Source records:
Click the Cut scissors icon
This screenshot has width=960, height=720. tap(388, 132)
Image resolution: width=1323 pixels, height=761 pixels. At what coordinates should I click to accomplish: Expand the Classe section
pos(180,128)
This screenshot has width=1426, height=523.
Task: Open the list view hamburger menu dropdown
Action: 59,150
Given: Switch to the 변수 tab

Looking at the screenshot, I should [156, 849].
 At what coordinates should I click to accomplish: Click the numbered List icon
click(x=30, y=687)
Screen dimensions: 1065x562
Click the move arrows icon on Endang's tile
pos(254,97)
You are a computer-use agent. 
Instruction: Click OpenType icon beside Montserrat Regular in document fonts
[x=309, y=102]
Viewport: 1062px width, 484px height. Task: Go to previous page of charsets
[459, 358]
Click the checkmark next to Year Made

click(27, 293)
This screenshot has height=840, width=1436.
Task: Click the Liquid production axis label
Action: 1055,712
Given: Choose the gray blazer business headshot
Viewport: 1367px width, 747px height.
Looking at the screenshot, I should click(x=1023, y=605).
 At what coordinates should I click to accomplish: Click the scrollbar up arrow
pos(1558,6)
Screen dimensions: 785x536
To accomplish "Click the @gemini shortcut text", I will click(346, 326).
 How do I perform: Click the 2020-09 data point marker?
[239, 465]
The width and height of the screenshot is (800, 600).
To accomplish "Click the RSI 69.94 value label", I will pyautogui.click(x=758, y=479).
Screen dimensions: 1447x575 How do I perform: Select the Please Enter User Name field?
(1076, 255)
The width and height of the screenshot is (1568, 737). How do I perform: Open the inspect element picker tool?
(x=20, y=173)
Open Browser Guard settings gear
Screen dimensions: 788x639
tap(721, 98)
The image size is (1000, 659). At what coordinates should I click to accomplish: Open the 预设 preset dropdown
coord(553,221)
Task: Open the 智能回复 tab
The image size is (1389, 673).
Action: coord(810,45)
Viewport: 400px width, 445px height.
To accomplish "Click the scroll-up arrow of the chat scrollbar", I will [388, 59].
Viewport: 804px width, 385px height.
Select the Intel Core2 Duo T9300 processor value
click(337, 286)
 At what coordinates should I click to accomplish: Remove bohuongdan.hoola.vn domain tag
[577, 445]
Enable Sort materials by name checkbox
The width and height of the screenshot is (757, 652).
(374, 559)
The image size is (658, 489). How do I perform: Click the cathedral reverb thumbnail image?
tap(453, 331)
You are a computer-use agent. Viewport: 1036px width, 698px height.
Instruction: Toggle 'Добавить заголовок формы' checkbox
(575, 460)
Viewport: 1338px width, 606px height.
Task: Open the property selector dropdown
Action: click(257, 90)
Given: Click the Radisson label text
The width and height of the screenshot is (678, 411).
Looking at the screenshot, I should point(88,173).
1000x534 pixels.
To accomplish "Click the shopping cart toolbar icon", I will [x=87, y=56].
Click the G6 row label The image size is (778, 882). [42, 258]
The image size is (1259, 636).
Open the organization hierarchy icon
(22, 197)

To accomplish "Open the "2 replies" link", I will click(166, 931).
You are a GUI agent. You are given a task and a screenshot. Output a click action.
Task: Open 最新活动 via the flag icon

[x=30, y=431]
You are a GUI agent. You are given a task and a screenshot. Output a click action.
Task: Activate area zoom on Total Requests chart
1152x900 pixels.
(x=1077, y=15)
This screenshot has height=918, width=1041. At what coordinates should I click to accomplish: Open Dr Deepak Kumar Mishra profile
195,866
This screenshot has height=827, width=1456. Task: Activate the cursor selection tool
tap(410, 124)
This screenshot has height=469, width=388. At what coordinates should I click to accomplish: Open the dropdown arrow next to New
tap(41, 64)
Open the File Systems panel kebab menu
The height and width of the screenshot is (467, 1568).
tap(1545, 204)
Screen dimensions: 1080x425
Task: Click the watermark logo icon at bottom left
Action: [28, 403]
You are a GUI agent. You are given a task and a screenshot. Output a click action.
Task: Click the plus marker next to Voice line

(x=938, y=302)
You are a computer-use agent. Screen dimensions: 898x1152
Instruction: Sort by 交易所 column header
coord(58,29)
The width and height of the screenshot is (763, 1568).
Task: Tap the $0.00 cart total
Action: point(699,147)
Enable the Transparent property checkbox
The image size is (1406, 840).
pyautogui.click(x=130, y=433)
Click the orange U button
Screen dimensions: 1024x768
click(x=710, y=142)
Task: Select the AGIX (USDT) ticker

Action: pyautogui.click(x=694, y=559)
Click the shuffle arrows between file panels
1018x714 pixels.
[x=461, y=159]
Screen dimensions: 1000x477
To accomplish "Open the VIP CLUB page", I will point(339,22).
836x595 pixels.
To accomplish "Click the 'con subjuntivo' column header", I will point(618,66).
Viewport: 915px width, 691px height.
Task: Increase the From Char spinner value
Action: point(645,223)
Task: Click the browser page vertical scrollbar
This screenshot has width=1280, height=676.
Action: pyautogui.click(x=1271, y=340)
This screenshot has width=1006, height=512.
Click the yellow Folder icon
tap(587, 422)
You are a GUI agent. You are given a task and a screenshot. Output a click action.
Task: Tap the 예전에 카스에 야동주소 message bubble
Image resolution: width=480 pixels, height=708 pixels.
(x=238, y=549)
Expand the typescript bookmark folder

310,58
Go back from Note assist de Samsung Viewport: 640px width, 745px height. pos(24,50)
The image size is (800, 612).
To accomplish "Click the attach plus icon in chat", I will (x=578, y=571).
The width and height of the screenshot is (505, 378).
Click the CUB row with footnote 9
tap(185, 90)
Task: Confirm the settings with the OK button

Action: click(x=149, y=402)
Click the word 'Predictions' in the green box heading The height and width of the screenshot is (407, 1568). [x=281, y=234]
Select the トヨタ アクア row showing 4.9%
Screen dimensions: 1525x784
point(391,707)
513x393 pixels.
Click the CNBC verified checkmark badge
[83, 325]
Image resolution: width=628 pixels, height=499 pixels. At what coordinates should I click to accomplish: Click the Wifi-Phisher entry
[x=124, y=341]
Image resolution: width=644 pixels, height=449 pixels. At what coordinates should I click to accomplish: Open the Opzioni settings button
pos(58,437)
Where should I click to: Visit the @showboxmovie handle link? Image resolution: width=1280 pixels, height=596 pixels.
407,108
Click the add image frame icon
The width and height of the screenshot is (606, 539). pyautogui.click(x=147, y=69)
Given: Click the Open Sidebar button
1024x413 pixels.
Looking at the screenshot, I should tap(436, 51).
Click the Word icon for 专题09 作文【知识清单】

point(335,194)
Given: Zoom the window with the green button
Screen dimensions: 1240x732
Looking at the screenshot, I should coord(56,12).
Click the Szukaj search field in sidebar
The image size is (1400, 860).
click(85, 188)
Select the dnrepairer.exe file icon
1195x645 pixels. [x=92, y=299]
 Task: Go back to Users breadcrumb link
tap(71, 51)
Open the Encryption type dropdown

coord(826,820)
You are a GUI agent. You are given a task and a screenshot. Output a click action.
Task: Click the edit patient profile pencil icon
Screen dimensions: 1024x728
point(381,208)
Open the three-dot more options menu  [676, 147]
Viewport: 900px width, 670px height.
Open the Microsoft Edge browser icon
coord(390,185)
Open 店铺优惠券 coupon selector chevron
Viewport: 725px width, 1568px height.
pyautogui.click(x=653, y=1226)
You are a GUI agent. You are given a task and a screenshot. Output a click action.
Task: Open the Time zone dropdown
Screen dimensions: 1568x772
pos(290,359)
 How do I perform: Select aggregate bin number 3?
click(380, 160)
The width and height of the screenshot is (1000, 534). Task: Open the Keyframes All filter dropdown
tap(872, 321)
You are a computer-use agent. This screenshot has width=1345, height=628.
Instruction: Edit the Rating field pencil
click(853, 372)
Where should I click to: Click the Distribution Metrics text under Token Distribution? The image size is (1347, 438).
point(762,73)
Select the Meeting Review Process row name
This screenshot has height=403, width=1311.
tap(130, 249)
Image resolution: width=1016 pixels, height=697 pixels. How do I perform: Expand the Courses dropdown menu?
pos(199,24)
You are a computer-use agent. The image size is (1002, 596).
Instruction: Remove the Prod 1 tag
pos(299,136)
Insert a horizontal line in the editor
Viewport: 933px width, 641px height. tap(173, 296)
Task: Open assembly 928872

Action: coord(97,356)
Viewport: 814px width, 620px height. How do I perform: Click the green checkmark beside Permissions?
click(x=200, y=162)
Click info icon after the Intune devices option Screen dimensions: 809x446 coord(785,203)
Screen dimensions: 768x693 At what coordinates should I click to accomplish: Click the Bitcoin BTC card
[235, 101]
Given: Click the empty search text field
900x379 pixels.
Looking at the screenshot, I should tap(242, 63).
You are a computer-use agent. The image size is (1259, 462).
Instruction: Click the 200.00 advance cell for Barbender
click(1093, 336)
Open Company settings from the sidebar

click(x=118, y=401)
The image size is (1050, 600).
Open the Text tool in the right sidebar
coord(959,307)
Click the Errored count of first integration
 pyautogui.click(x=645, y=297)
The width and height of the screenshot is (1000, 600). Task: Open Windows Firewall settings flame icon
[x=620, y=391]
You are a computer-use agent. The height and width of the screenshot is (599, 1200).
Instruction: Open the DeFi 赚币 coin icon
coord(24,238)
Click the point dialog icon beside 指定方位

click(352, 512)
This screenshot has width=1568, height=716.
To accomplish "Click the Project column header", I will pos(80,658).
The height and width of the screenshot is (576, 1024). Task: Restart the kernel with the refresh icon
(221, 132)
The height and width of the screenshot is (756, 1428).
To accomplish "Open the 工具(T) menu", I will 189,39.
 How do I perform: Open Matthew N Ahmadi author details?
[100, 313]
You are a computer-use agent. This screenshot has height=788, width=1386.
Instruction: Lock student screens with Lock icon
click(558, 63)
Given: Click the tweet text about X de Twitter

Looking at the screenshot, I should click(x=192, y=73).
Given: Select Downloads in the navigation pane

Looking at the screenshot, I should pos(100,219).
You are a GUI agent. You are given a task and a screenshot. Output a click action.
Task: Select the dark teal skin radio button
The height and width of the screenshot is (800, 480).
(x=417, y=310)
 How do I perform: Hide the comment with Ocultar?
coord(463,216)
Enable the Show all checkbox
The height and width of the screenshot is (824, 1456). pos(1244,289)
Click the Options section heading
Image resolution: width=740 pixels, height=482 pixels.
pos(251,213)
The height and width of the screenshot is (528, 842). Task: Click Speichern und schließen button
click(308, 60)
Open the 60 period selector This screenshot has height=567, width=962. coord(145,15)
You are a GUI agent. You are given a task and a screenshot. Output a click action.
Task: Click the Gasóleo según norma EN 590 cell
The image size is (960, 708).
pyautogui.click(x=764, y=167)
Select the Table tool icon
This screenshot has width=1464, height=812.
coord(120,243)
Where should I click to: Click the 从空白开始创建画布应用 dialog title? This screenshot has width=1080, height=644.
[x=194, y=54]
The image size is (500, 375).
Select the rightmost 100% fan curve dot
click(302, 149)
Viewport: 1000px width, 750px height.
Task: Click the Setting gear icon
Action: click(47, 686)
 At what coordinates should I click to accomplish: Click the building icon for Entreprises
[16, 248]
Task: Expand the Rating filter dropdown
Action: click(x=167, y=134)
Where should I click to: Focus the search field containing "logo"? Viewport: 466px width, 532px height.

What the exercise asks:
Output the lines above between the one holding "The width and height of the screenshot is (757, 652)." and the one holding "You are a computer-use agent. Screen", inclusive, with nothing before or after them.

Your response:
The width and height of the screenshot is (757, 652).
(374, 559)
The image size is (658, 489). How do I perform: Click the cathedral reverb thumbnail image?
tap(453, 331)
You are a computer-use agent. Viewport: 1036px width, 698px height.
Instruction: Toggle 'Добавить заголовок формы' checkbox
(575, 460)
Viewport: 1338px width, 606px height.
Task: Open the property selector dropdown
Action: click(257, 90)
Given: Click the Radisson label text
The width and height of the screenshot is (678, 411).
Looking at the screenshot, I should point(88,173).
1000x534 pixels.
To accomplish "Click the shopping cart toolbar icon", I will [x=87, y=56].
Click the G6 row label The image size is (778, 882). [42, 258]
The image size is (1259, 636).
Open the organization hierarchy icon
(22, 197)

To accomplish "Open the "2 replies" link", I will click(166, 931).
You are a GUI agent. You are given a task and a screenshot. Output a click action.
Task: Open 最新活动 via the flag icon

[x=30, y=431]
You are a GUI agent. You are given a task and a screenshot. Output a click action.
Task: Activate area zoom on Total Requests chart
1152x900 pixels.
(x=1077, y=15)
This screenshot has height=918, width=1041. At what coordinates should I click to accomplish: Open Dr Deepak Kumar Mishra profile
195,866
This screenshot has height=827, width=1456. Task: Activate the cursor selection tool
tap(410, 124)
This screenshot has height=469, width=388. At what coordinates should I click to accomplish: Open the dropdown arrow next to New
tap(41, 64)
Open the File Systems panel kebab menu
The height and width of the screenshot is (467, 1568).
tap(1545, 204)
Screen dimensions: 1080x425
Task: Click the watermark logo icon at bottom left
Action: [28, 403]
You are a GUI agent. You are given a task and a screenshot. Output a click action.
Task: Click the plus marker next to Voice line

(x=938, y=302)
You are a computer-use agent. Screen dimensions: 898x1152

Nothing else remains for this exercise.